Saved entries:

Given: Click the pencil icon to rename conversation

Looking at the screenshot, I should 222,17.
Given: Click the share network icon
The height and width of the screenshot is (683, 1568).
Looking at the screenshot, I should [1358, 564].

Instructions for the task
Copy every record above exactly as it stands.

Task result
Given: Click the pencil icon to rename conversation

Looking at the screenshot, I should 222,17.
Given: Click the share network icon
The height and width of the screenshot is (683, 1568).
Looking at the screenshot, I should [1358, 564].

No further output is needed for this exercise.